On 2020-04-03 11:51, Michal Simek wrote:
> 
> Thanks. I am definitely interested to hear more how this could be done
> differently because that hardcoded limits are painful.
> On FPGAs you can have a lot of uarts for whatever reason and users are
> using DT aliases to have consistent naming.
> Specifically on Xilinx devices we are using uartps which is ttyPS,
> uartlite which is ttyUL, ns16500 which is ttyS and also pl011 which is
> ttyAMA.
> Only ttyAMA or ttyPS on one chip are possible.
> 
> And right now you can't have serial0 alias pointed ttyPS0 and another
> serial0 pointed to ttyUL0 or ttyS0. That's why others are shifted and 
> we
> can reach that hardcoded NR_UART limit easily.
> And this was the reason why I have done these patches in past to remove
> any limit from these drivers and if user asks for serial100 alias you
> simply get ttyPS100 node.

I would argue that the trouble originates from every uart driver using
its own naming scheme and thereby creating separate namespaces.

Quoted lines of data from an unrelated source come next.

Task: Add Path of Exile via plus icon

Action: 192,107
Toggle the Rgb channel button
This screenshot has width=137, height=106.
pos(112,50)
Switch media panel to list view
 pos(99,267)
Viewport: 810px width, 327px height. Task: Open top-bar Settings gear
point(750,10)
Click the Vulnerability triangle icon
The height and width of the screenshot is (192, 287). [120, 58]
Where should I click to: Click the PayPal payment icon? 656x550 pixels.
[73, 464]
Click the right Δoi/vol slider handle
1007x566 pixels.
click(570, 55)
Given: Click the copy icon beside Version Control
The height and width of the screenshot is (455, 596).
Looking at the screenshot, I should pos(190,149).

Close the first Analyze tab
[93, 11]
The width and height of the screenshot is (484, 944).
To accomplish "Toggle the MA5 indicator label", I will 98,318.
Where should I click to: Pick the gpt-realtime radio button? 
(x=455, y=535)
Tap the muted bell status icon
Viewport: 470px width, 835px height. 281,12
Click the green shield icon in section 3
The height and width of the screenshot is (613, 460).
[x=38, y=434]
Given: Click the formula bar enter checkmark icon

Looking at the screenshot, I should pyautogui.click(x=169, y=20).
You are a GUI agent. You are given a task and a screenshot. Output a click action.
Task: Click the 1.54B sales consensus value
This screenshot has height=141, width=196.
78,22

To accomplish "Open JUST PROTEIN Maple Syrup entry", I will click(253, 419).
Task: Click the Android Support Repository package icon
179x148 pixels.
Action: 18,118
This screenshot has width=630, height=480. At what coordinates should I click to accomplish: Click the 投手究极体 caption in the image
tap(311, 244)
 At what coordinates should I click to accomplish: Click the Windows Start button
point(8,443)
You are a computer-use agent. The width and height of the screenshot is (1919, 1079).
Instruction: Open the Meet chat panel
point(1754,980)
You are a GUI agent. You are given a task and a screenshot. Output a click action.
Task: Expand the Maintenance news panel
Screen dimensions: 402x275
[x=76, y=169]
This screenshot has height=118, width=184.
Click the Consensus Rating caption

If all
uarts would register as /dev/ttySnn then the serialN alias method would
work. These non-overlapping namespaces is something the linux kernel
driver community has allowed to happen.

If the namespaces are not abandoned and disallowed, then the serialN
alias method must no longer be used for any driver that does not create
/dev/ttySnn devices. Every namespace will require its own alias base.
Or forget about deriving the number from an alias and set the number in
a property in the device tree node itself. The latter has my preference.